Once again, the Trustees of the W.W. Smith Charitable Trust have awarded Manor College a one-year $30,000 total scholarship grant for the 2017-2018 academic year. Five student recipients were chosen that embody the core values of Manor College with their academic success and community service efforts, on- and off-campus.

A straight A student, sophomore liberal arts major Marta Penkalskyj is from Northeast Philadelphia and a graduate of Saint Basil Academy.  Penkalskyj is passionate about history and is the president of Manor’s ‘Hands on History’ club which engages “students on campus and the surrounding community around archival research and oral history,” says Penkalskyj.

Penkalskyj feels that the W.W. Smith Scholarship has blessed her to be able to focus on her studies and service instead of having to worry about finances.  This financial freedom has allowed Penkalskyj to volunteer in Ukrainian culture classes for small children on-campus and at her local parish.  Penkalskyj will graduate from Manor College this May, and plans on continuing her education, majoring in history. Her goal is to pursue a career in diplomacy or teaching after obtaining her Bachelor’s degree.

Damien Schweizer is also a sophomore liberal arts major from Northeast Philadelphia, originally recruited for the men’s soccer team.  Schweizer admits to not knowing much about Manor before attending, but says he knew almost instantly that the welcoming atmosphere had him knowing he belongs here. Captain of the men’s soccer team, Schweizer also works as a Student Ambassador on-campus to help recruit future Blue Jays.

Schweizer feels grateful for the opportunity that the W.W. Smith Scholarship has given him and credits it to helping him become a better student in order to maintain his GPA. Schweizer will graduate from Manor College this May and has plans to continue with his studies.

Andrea Schuitema is a freshman veterinary technology major from Harleysville, Pennsylvania. Schuitema graduated from North Penn High School.  Her transition from a large high school to a small college has been a positive one. “There are 3,000 students at [my high school]. I am an introvert, so getting to meet new vet tech students in a smaller setting early on was really helpful to me,” says Schuitema.

The W.W. Smith Scholarship has provided a great financial relief to Schuitema, a resident student at Manor College.
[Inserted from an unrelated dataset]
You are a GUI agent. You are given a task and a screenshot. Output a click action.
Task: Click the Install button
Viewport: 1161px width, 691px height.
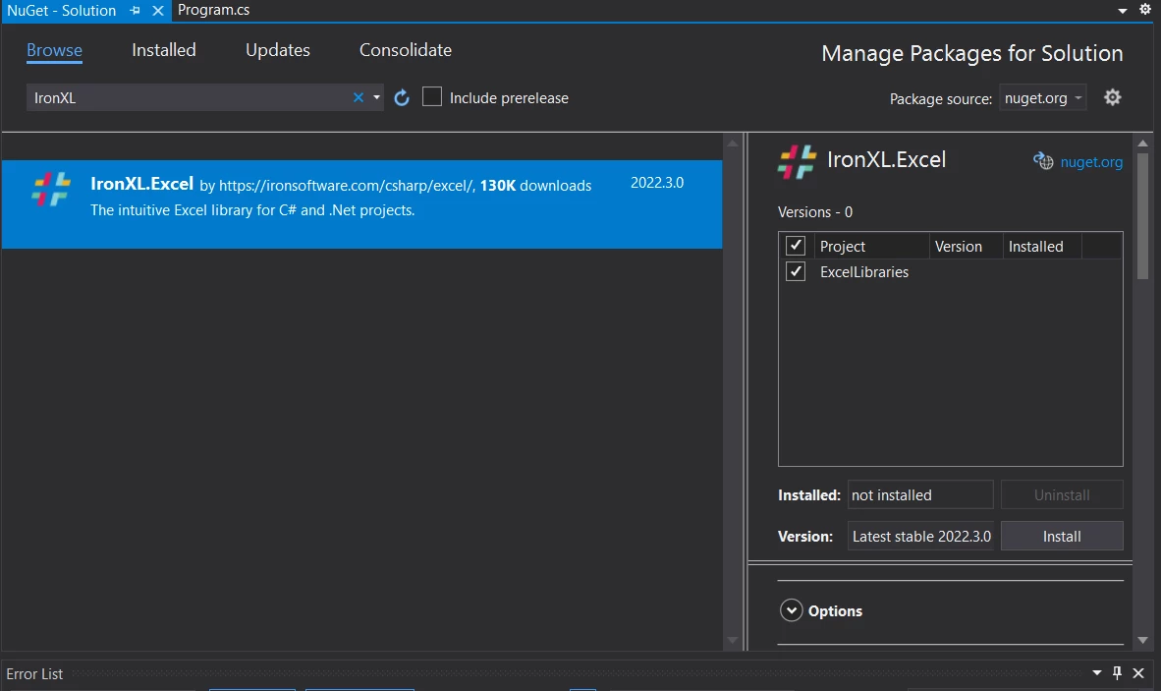tap(1061, 537)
Her goal is to receive her vet tech certification in the next two years and begin working in the field.

Cody Bane is also a freshman veterinary technology student from Abington who chose Manor College specifically for the veterinary technology program and its stellar reputation.  Bane is a hard-worker; he is working full-time while carrying a full-time academic load. He is particularly grateful for the W.W. Smith Scholarship. “The [W.W. Smith] scholarship helps out a lot! I am paying for everything myself, and money is tight.”

Dominique Calio is a freshman allied health science major. Calio is a graduate of St. Hubert Catholic High School for Girls in Philadelphia. She chose Manor because she loved the intimate size of the campus and student body. Calio is a resident at Manor and enjoys the convenience of not having to drive to campus on a regular basis.  She is also thankful for the support from the W.W. Smith Charitable Trust.  “It’s nice to be able to [communicate with] the people who gifted me with this amazing scholarship and to say thank you. I feel very grateful.”

Manor College, along with our W.W. Smith Scholarship recipients would like to thank the Trustees of the W.W. Smith Charitable Trust for bestowing this scholarship to the Manor College community. Manor College continually works to make our tuition more affordable to our students and this scholarship has made a significant impact.

Eligible students for the W.W. Smith Scholarship are full-time undergraduate students in a degree-granting course of study. Permanent residents of Bucks, Chester, Delaware, Montgomery or Philadelphia counties in Pennsylvania, or the city of Camden in New Jersey. Students must be in good academic standings with a grade point average of 2.5 or better, and who have unmet financial need.